The living room is filled with people when we leave the conference room, but I lock my eyes on the front door, refusing to look at them. No one sneers at me or stops us to question why the cop that ruined their camping trip is here. Conversations don’t even pause as we walk past.

Maddox takes my hand before I can climb into my car, but I still can’t manage to make eye contact with him. There’s something about the way he listened to every word I spoke, not once interjecting an opinion or arguing with my suspicions like everyone else always has. He never once made me think he was just biding his time until I left because I was insane and so close to my sister’s case that I couldn’t make unbiased conclusions.

“We’ll figure it out,” he says, squeezing my hand.

After a half of a second, he releases it, and I feel a little bereft.

“Be safe.”

I nod, climbing into my car when he opens the door.

I don’t know how to feel. I’m torn between being appreciative for him listening and still offering to help, but when I drive away, I also feel like maybe he was doing what a lot of people do when faced with someone they believe is crazy, just nodding and agreeing until they have a chance to escape.
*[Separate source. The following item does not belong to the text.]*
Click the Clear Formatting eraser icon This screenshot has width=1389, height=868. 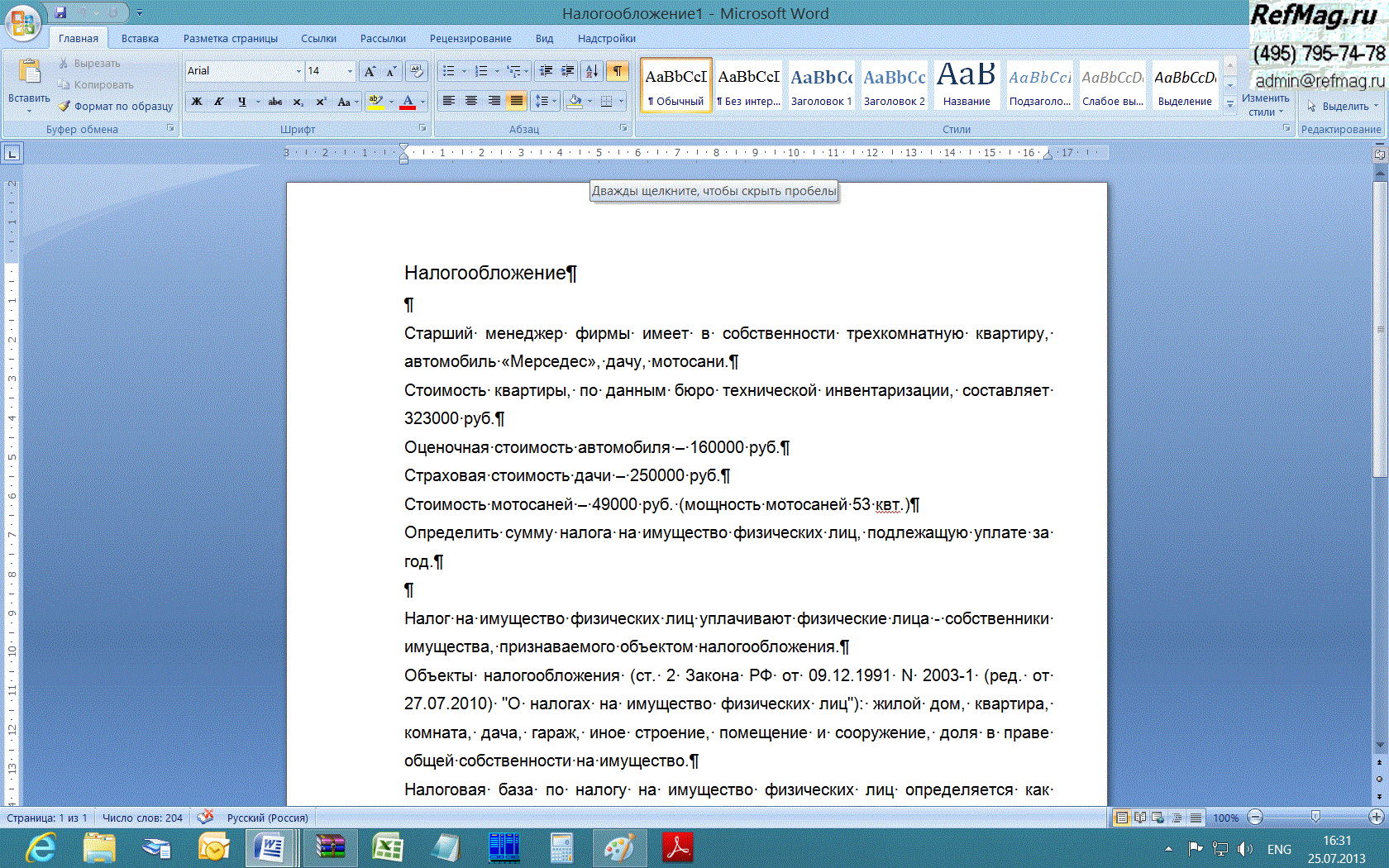[417, 71]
By the time I make it back to the police department, I’ve already determined that Sawyer Maddox is no different from anyone else I’ve asked to help me truly solve my sister’s case. He just happened to do it in the most manipulative way ever, and somehow that’s worse than if he would’ve told me to fuck off right to my face.

Chapter 16

Ugly

I’ve lifted my eyes to the damn door every time it has opened for the last two hours, but Lennox hasn’t been the one to step through. Yesterday was the same.

I could tell she needed some time alone to lick the wounds reopened after telling me everything about her sister’s case. I could also tell that she expected me to repeat what everyone else has told her in the past, to let it go, to move on, that Niers didn’t have an accomplice, that he wasn’t mentally well.

I’m torn, wanting to look at the case file firsthand rather than it being relayed through her no matter how well versed she is with the details. I don’t want to be too quick to agree or disagree. I know what it’s like to have a gut feeling about something with no real evidence to back it up. Those instincts have saved my life more than once, and I’d be a fool to argue that she isn’t capable of having them herself.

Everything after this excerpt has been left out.